В этом отношении духовные владыки нисколько не уступили светским. Победители отмечали свой путь развалинами сожженных деревень и городов, виселицами, эшафотами и т. п. Везде, где они проходили, лились целые реки крестьянской и бюргерской крови, везде их сопровождали проклятия несчастных вдов и сирот. Среди этих кровавых сатурналий, вместе с восстановлением крепостничества и городской аристократии, католическое духовенство под шумок старалось восстановить потрясенный авторитет папы и вытеснить новое учение. Старые договоры уничтожались и лютерова ересь предавалась проклятью. Это было вполне достойное и заслуженное наказание провозвестникам нового учения. Их двуличная политика, их предательство и вероломство относительно крестьян, их раболепство перед ‘сильными мира сего’ получили свою награду. Однако и эта награда не образумила их. Напротив, чем больше успевала реакция, тем сильнее разгоралась их ненависть ко всему тому, что было только логическим выводом из их же собственных принципов. Они не переставали подстрекать палачей даже и тогда, когда эти палачи рубили с размаху головы их же поклонников и приверженцев. О грубом, диком Лютере мы уже не говорим. В другой статье мы показали его отношения к крестьянам и потому не будем здесь снова возвращаться к этому фанатику. Но даже друг Лютера Меланхтон88, этот кроткий и мечтательный агнец, даже и он счел своим долгом посылать напутственные благословения палачам, упивавшимся народною кровью и слезами. Когда пфальц — граф Людвиг89, побуждаемый благородными рыцарями и духовенством, решился пойти на бойню крестьян, он прежде обратился за советом к Меланхтону. Благочестивому князю казалось не совсем благородным делом убивать своих единоверцев. Чтобы успокоить свою совесть, он изложил все волнующие его сомнения этому столпу и украшению лютеранства, этому великому знатоку богословия, другу и наперснику Лютера. И вот ответ, который он получил от него:
‘Было бы хорошо, если бы такой дикий и необузданный народ, как немцы, пользовался еще меньшею свободою, чем теперь, все, что делает правительство, оно делает по праву, оно конфискует общинное имущество, и никто не должен этому противиться, оно взимает с церквей десятину и отдает по своему усмотрению другим, и немцы должны признать это справедливым, ведь и иудеи дозволяли римлянам пользоваться церковным имуществом. Всякое правительство имеет право, по своему усмотрению, налагать штрафы. Сам бог повелел не допускать зла и наказывать его, крестьяне не правы в своем сопротивлении властям. Их беззаконие состоит в том, что они не хотят оставаться по-прежнему крепостными и отказываются платить прежние подати. Немцы — народ необузданный, своевольный и кровожадный, их нужно держать строго. Светская власть названа мечом самим богом, а меч должен разить’ и т. д. (вып. III, стр. 402).

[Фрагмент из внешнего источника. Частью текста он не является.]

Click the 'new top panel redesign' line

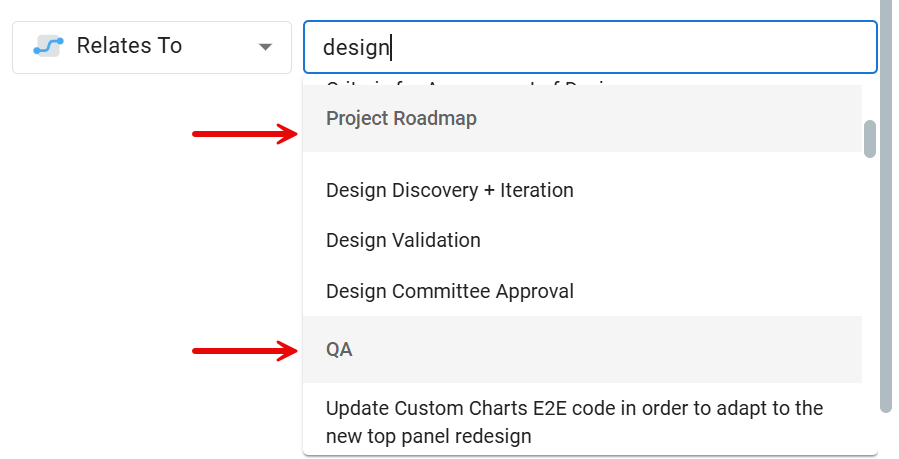point(428,436)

‘После этого письма, — говорит Циммерман, — пфальц — граф Людвиг с спокойною совестью поднял меч против крестьян и без всякого сожаления казнил их и наказывал, как и где только мог’.

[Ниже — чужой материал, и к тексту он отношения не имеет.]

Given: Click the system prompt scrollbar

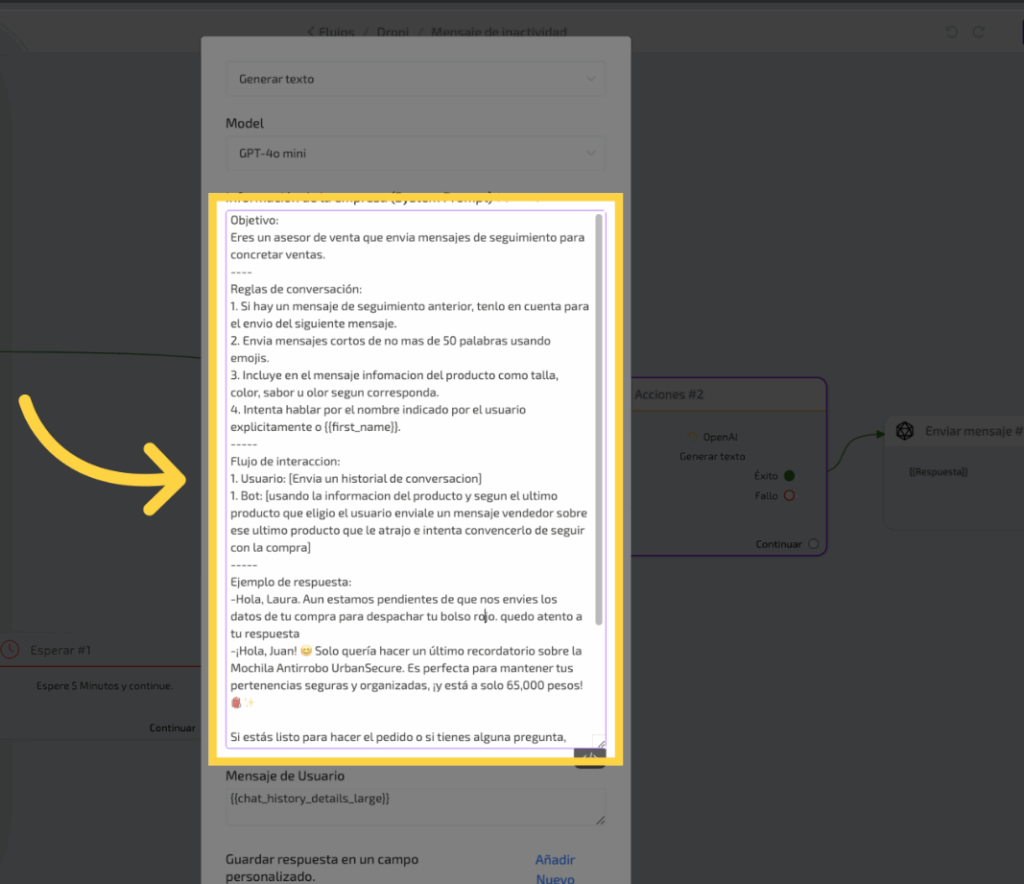Looking at the screenshot, I should point(599,420).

Ко второй половине 1525 г. дело крестьян было уже почти совершенно проиграно в Германии, но народная партия не была еще побеждена, толпы ополченцев из Швабии и Франконии бежали в Зальцбург и Тироль.
‘Огонь, — как выражается Циммерман, — был еще не совсем потушен, — он таился под пеплом и грозил снова превратиться в страшное пламя’.
Притеснения, чрезмерные контрибуции, варварства и жестокости победителей угнетали и ожесточали народ.
‘Чтобы судить, до чего разыгралась ярость реакции, — говорит Циммерман, — достаточно вспомнить, что в одних владениях швабского союза совершено было 10 тысяч казней до конца 1526 г. Бертольд Эхелин90 собственноручно казнил 1.200 человек. Сироты и вдовы казненных взывали о мщении, палачи зарабатывали много денег, не было почти ни одного господина, который бы не казнил нескольких. По улицам, в лесах, на пожарищах валялись женщины и дети, умиравшие с голоду’ (вып. III, 485-486 стр.).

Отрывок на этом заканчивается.